The source code to the web interface to the Global Calculator.
For more information about the global calculator, see: http://www.globalcalculator.org
To play with this web interface, go to: http://tool.globalcalculator.org
Canonical source: http://github.com/decc/global-calculator
Please report issues and suggest patches there.
Installing a local copy
What you need:
- A server with at least 4 GB and ideally 8 GB of memory
- Running a flavour of Unix
- With the standard build tools installed
- With version 2.1 of Ruby installed, including development headers
In the util folder is a bash script that we use to set up a Ubuntu 14.04 server to be capable of running the global calculator. This can give clues on how to get the system running.
- git clone http://github.com/decc/global-calculator
- cd global-calculator
- cd model/global_2050_model
- bundle exec rake
- cd ../../public/gc-anim
- wget -nH --cut-dirs=1 --no-parent -r http://d2ow8032j7094s.cloudfront.net/20150123/index.html # This downloads 1.5 GB of images
- cd ../..
- rackup # This starts the server
The bundle step should install all the dependencies. If it fails it may ask you to check a particular 'gem' installs manually. Doing that normally fixes the problem and the step can be repeated.
The bundle exec Rake step compiles the C version of the model. This can take tens of minutes, and requires plenty of memory.
You should now be able to browse to http://127.0.0.1:9292 and see the local copy running.
Altering the spreadsheet
If you change the spreadsheet, you need to re-translate it into its C equivalent.
To do this:
- change the spreadsheet in model/
- cd model
- bundle exec ruby translate_excel_into_c.rb
- that the C version only includes outputs that are given in named ranges starting with 'webtool'
- That translating a spreadsheet of this size needs at least 4 GB of RAM and can take 5 or 6 hours.
These are some notes on how we are deploying this live.

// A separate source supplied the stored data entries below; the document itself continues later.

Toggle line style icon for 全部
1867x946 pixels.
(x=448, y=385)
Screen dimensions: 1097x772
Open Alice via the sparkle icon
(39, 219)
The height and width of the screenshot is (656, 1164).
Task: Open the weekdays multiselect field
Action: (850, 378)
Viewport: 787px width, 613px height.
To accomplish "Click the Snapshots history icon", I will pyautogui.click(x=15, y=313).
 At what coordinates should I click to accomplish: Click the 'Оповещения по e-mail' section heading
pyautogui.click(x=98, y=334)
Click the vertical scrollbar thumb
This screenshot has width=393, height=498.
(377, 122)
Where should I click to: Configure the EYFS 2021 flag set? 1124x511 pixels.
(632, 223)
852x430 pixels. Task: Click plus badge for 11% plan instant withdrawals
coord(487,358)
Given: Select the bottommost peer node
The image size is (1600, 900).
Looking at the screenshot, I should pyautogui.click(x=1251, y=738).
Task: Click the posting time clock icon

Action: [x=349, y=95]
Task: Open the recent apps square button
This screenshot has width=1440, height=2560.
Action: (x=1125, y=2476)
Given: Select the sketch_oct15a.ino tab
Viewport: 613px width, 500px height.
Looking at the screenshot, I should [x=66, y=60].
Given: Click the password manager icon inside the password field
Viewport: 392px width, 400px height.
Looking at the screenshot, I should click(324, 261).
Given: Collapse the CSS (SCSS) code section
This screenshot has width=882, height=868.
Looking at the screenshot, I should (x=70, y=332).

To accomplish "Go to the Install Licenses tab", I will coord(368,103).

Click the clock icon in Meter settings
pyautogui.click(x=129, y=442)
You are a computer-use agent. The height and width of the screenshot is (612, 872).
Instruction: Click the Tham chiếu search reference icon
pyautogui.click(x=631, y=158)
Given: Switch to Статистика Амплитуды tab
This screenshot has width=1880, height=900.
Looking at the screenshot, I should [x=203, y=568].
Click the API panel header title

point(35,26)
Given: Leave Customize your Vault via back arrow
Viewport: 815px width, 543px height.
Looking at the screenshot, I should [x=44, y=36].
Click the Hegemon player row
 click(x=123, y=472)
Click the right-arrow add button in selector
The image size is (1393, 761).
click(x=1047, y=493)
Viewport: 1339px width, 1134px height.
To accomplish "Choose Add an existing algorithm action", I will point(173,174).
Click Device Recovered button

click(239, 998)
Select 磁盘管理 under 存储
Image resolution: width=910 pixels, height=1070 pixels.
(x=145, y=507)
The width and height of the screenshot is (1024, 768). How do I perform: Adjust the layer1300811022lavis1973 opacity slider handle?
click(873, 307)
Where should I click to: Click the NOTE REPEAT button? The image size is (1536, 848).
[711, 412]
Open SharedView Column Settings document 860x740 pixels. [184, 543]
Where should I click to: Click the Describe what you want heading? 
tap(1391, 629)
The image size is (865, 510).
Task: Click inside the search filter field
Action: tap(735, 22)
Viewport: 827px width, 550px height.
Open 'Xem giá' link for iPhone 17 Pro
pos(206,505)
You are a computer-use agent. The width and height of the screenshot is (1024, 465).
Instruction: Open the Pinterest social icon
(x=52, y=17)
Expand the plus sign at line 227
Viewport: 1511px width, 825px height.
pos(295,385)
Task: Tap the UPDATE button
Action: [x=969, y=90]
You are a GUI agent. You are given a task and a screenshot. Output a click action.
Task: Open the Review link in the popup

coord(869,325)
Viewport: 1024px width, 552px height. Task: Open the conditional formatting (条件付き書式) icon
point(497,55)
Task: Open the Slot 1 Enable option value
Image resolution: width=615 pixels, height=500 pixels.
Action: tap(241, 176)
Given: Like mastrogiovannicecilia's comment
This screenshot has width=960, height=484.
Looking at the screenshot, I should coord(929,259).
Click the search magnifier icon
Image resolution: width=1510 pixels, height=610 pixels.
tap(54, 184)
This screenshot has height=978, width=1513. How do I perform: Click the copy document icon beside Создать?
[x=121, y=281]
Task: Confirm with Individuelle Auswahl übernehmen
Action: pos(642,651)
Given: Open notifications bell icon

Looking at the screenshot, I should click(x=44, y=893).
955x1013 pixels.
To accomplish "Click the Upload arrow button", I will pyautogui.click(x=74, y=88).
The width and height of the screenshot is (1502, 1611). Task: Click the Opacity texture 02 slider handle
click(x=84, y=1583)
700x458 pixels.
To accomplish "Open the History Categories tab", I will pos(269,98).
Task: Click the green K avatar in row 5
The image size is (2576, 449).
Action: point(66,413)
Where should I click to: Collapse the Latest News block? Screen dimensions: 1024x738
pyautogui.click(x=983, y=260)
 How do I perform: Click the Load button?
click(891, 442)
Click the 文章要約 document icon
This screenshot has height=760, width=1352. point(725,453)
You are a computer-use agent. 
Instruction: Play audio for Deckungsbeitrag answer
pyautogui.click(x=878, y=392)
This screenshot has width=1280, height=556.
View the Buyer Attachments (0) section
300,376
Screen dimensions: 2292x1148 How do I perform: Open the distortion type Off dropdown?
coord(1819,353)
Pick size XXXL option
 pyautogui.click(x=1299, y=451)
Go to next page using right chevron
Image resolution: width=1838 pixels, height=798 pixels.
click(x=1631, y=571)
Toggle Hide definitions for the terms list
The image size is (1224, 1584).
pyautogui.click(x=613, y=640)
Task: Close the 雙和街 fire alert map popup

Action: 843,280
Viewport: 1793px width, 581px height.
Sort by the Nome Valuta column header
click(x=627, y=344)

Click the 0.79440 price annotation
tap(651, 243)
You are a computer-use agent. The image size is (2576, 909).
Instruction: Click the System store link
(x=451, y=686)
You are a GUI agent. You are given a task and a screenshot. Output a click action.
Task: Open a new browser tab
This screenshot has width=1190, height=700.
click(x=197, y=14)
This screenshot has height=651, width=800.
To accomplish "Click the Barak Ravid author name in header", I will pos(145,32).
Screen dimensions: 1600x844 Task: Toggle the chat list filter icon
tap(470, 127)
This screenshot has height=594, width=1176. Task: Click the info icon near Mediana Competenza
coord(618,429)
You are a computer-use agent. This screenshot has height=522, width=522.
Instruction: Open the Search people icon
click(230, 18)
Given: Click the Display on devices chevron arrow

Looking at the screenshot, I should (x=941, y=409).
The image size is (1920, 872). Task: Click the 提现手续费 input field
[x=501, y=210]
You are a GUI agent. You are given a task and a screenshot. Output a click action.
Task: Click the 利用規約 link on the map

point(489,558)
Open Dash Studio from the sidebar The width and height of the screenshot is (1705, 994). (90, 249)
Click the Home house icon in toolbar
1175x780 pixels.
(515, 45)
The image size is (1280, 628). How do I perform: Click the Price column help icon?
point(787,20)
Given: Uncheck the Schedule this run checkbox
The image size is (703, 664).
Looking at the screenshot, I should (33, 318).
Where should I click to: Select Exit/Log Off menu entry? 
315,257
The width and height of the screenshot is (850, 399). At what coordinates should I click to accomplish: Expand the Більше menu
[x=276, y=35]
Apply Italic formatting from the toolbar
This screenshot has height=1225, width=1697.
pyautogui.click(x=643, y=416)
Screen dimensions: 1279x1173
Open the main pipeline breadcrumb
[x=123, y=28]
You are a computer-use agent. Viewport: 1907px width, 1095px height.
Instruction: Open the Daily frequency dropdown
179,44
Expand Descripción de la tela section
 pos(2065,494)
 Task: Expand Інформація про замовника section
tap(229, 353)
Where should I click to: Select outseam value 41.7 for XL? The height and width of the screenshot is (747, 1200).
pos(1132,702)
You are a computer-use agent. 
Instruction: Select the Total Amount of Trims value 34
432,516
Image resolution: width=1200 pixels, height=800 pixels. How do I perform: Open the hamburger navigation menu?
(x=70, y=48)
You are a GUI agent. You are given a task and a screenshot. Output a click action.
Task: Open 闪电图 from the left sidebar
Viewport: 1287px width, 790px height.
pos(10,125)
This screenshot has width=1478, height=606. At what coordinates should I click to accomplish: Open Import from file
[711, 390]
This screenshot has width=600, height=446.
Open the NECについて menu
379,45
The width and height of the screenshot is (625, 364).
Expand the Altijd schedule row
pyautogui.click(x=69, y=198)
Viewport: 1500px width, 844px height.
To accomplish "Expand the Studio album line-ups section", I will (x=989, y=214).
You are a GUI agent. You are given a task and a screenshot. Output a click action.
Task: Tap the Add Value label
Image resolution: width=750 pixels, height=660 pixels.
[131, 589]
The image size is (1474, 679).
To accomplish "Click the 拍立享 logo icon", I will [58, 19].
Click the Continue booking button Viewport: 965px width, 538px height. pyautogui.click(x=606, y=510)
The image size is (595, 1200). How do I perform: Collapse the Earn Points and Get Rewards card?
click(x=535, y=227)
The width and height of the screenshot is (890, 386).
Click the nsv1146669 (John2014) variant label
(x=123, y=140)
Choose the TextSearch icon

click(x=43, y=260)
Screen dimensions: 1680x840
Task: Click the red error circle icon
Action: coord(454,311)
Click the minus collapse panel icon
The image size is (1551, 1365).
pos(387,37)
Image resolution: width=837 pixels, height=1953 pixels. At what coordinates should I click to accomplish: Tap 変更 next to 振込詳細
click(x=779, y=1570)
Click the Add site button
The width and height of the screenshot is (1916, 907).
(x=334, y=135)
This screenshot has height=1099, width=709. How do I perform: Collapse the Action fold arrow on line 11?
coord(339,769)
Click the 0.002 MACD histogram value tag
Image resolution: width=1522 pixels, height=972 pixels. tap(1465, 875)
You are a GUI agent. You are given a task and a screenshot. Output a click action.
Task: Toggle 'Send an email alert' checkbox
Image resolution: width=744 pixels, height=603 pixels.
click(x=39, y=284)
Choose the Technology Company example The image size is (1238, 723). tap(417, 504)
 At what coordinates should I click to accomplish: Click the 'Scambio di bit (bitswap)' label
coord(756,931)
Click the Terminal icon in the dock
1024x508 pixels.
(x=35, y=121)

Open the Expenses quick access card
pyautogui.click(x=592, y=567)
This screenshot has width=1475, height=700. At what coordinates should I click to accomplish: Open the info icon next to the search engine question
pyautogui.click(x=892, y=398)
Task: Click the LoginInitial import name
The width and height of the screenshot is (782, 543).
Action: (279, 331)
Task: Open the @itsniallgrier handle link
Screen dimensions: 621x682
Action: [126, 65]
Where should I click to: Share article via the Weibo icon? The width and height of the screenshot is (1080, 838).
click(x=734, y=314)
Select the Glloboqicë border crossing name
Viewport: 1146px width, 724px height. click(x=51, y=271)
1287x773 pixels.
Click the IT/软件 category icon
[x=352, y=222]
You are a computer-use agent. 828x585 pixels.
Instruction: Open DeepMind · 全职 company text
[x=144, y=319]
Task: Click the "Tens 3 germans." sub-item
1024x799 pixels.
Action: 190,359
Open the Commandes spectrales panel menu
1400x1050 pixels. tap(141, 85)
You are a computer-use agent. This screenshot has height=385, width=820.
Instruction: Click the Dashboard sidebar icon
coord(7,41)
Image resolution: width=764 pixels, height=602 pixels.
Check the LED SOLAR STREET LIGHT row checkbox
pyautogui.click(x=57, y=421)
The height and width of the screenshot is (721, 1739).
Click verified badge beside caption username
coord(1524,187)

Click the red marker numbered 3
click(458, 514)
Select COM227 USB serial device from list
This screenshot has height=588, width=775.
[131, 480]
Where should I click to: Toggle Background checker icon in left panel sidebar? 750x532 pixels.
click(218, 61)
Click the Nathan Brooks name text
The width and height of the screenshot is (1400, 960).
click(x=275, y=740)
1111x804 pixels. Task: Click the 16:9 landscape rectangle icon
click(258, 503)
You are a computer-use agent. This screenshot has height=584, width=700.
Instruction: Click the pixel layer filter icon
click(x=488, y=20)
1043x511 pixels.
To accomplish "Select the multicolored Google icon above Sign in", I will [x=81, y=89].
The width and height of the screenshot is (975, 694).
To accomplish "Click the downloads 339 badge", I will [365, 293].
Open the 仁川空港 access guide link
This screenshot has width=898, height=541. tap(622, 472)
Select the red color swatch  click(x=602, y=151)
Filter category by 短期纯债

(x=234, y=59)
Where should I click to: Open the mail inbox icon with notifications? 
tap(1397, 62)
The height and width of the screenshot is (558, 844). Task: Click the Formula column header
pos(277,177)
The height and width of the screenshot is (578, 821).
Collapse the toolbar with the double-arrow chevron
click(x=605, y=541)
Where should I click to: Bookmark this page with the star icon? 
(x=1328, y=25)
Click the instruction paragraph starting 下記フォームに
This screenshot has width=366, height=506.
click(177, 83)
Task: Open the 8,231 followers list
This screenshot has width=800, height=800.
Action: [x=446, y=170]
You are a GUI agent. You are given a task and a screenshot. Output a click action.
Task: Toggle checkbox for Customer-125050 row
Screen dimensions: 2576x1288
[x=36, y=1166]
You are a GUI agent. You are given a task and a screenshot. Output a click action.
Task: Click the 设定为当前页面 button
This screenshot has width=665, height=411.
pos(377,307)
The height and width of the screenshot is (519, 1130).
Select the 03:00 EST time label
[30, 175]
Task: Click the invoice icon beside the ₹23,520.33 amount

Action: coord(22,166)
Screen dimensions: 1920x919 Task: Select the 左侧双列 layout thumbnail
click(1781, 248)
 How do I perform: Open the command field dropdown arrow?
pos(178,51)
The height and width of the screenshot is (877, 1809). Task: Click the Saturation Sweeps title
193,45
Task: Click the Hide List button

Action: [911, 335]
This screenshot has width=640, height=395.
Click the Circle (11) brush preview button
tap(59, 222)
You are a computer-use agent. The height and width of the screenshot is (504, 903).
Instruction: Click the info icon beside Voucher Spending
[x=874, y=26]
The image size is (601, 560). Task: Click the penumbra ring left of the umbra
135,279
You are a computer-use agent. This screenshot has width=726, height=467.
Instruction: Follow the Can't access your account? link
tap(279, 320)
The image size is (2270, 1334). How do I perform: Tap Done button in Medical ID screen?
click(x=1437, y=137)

- We are using Amazon Route 53 to route requests to http://tool.globalcalculator.org to the CloudFront caching service
- The CloudFront caching service routes requests to an ElasticLoadBalancer
- The ElasticLoadBalancer routes requests to between two and twenty EC2 instances running Ubuntu 14.04
- The EC2 instances are running nginx. These: a. Detects requests to the public/gc-anim folder and route these to another CloudFront caching service (see gc-anim below) b. Otherwise routes requests using Passenger to versions of this code running on Ruby 2.2
The gc-anim folder
The gc-anim folder contains several GB of climate change maps. These are too large to be placed under git version control.
Instead, we store a copy of the gc-anim folder in Amazon S3. The images can be accessed at http://d2ow8032j7094s.cloudfront.net/20150123/index.html
Requests to the EC2 instance for these images get redirected by nginx to the CloudFront cache, which in turn gets them from S3.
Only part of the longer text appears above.